Numerous people over the years have made donations to the society based on their interaction with Ruoff, who makes no secret of his love for John Updike, the Updike house, and the society dedicated to preserving Updike’s legacy. Of the 1001 things he does for the society, perhaps most appreciated are the many times he’s had to go down to the house in the middle of the night to check to make sure everything was okay. The building has a sensitive alarm system that can be triggered by very little movement, and it sometimes requires someone to interact with police. Ruoff has done all of that and more for too many years to count, Plath said.

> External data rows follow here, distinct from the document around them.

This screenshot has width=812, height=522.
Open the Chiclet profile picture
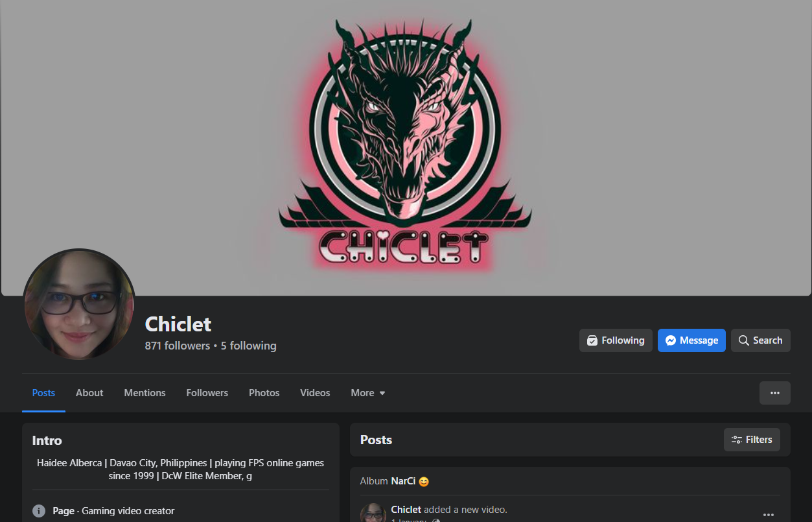[x=79, y=305]
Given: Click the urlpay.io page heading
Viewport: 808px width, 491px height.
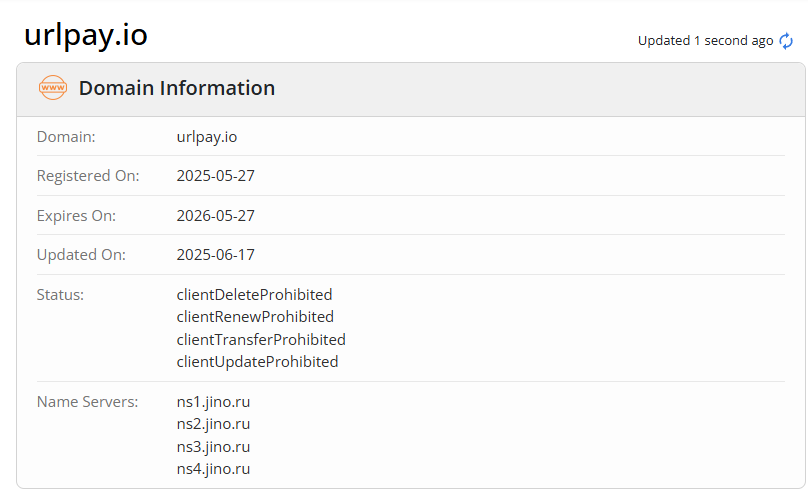Looking at the screenshot, I should click(86, 35).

The other “Dave” honored with a Distinguished Service Award—Dave Silcox—has an even longer history with the society. In fact, the details of launching the society were “hatched” in his dining room when he hosted Plath, Jim Schiff, and Jack De Bellis after they all spoke at a Reading Library tribute to John Updike. Silcox, who was Updike’s Shillington contact for roughly 10 years, helped Updike with all things, large and small. He’s done the same for the society, including recommending the right people for the right jobs. But perhaps his greatest contribution comes as a result of his being an avid collector. Silcox has been instrumental in developing the museum’s collection of artifacts and letters, acting as a go-between in many cases. Many of the exhibits currently on display would not have been possible without him. Silcox couldn’t attend the dinner, but Plath presented him his plaque at his Shillington home.

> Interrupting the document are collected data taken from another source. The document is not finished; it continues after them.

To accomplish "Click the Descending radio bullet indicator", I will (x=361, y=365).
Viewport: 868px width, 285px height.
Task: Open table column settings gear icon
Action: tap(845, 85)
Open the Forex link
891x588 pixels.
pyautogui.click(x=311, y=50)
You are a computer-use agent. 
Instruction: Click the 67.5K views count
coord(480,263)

The surprises continued on Saturday night, when Michael Updike and Updike Society board members Sylvie Mathé, Biljana Dojčinović, and Marshall Boswell announced that they had a presentation to make. They told people in attendance that they wanted to recognize the “two Jims” that have done so much to move the society forward: President Jim Plath, for his work coordinating the house restoration and creation of a museum, and Vice-President Jim Schiff, for ten years of service through his editorship of The John Updike Review and the role that he played in securing support from his family foundation to purchase and fund the house.

The awards were framed, commissioned chalkboard slate carvings from sculptor Michael Updike, whose works both Jims have long admired. Plath appropriately received a carving of the Updike house, under which is an Updike quote, taken from the last line of “Grandparenting,” the final story in The Maples Stories: “Nobody belongs to us, except in memory.”

Schiff, who had been tapped by the Updike Literary Trust to edit a volume of selected letters, has spent the past five years elbow-deep in letters. For him, Michael Updike carved a letter slot with letters coming through it, featuring another Updike quote: “Once each day this broad mouth spews Love letters, bills, ads, pleas, and news.”

John Updike lovers urged to shop Amazon Smile

It doesn’t add so much as a penny to your Amazon order total, and the website is identical. But if you bookmark https://smile.amazon.com and shop there instead of amazon.com, you can choose a charity to benefit . . . and we hope you’ll decide to support John Updike Society and our continued efforts to create a world-class literary site and museum in The John Updike Childhood Home in Shillington, Pa. This is not a gimmick, and you do not end up on someone’s mailing list. It’s the same shopping experience as shopping through the regular Amazon site.

So far the JUS society president (“you” below) has accounted for more than half of the donations that were direct-deposited into the society’s bank account from Amazon Smile. Come on Updike fans and book lovers, we can do better!

President’s challenge: Smile in 2018

John Updike Society president Jim Plath reports that he earned $10.70 for the society just by listing The John Updike Society as the charitable beneficiary on his account. He spent no more money, and did nothing special after the initial sign-up. All he did was bookmark Amazon Smile and the site automatically credited The John Updike Society for any purchases made. $10.70 might not sound like a lot, but if all of the 300 members shopped via Amazon Smile? It adds up. Go to https://smile.amazon.com to get started….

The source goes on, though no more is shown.